**WHAT IS BEING ASKED**
All lines from the one with "The image size is (760, 471)." through the last are to be given again exactly as they stand in the data below, and only those.

□ □ □ □ □ □ □

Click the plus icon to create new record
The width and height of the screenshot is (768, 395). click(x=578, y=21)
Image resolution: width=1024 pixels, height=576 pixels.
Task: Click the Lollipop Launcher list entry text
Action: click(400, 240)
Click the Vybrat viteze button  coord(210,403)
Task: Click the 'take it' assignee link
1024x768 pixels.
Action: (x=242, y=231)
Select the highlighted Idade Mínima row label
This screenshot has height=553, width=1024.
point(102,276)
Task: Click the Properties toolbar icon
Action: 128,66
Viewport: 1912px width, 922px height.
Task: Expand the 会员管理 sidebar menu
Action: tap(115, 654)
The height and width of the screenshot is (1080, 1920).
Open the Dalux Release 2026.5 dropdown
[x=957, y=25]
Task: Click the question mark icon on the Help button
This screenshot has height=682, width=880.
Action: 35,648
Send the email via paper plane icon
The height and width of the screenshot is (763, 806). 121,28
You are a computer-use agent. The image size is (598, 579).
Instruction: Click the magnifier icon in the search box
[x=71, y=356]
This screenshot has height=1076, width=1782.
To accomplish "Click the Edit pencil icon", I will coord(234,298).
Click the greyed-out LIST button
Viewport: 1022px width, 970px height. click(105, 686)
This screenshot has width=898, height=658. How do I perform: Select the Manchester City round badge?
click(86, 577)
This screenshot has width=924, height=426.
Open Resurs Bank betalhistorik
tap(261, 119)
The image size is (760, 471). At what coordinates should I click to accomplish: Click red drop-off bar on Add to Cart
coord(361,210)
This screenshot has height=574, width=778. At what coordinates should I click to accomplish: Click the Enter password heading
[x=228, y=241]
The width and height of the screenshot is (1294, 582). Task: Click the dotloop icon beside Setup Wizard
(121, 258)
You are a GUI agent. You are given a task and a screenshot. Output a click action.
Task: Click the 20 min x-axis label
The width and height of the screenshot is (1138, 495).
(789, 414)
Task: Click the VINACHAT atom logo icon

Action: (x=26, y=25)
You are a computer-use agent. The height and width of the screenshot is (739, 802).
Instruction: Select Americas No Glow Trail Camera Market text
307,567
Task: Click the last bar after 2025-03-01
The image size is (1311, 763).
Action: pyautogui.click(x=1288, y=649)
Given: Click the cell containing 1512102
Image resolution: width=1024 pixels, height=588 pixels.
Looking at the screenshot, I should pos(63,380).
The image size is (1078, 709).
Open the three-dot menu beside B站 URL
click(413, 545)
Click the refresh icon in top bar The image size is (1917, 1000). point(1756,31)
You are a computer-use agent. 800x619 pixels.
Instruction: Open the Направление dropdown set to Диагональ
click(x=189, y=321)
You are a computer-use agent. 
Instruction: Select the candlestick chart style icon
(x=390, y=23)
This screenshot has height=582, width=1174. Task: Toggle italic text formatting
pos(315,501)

□ □ □ □ □ □ □

**ANSWER FOR THE TASK**
The image size is (760, 471). At what coordinates should I click to accomplish: Click red drop-off bar on Add to Cart
coord(361,210)
This screenshot has height=574, width=778. At what coordinates should I click to accomplish: Click the Enter password heading
[x=228, y=241]
The width and height of the screenshot is (1294, 582). Task: Click the dotloop icon beside Setup Wizard
(121, 258)
You are a GUI agent. You are given a task and a screenshot. Output a click action.
Task: Click the 20 min x-axis label
The width and height of the screenshot is (1138, 495).
(789, 414)
Task: Click the VINACHAT atom logo icon

Action: (x=26, y=25)
You are a computer-use agent. The height and width of the screenshot is (739, 802).
Instruction: Select Americas No Glow Trail Camera Market text
307,567
Task: Click the last bar after 2025-03-01
The image size is (1311, 763).
Action: pyautogui.click(x=1288, y=649)
Given: Click the cell containing 1512102
Image resolution: width=1024 pixels, height=588 pixels.
Looking at the screenshot, I should pos(63,380).
The image size is (1078, 709).
Open the three-dot menu beside B站 URL
click(413, 545)
Click the refresh icon in top bar The image size is (1917, 1000). point(1756,31)
You are a computer-use agent. 800x619 pixels.
Instruction: Open the Направление dropdown set to Диагональ
click(x=189, y=321)
You are a computer-use agent. 
Instruction: Select the candlestick chart style icon
(x=390, y=23)
This screenshot has height=582, width=1174. Task: Toggle italic text formatting
pos(315,501)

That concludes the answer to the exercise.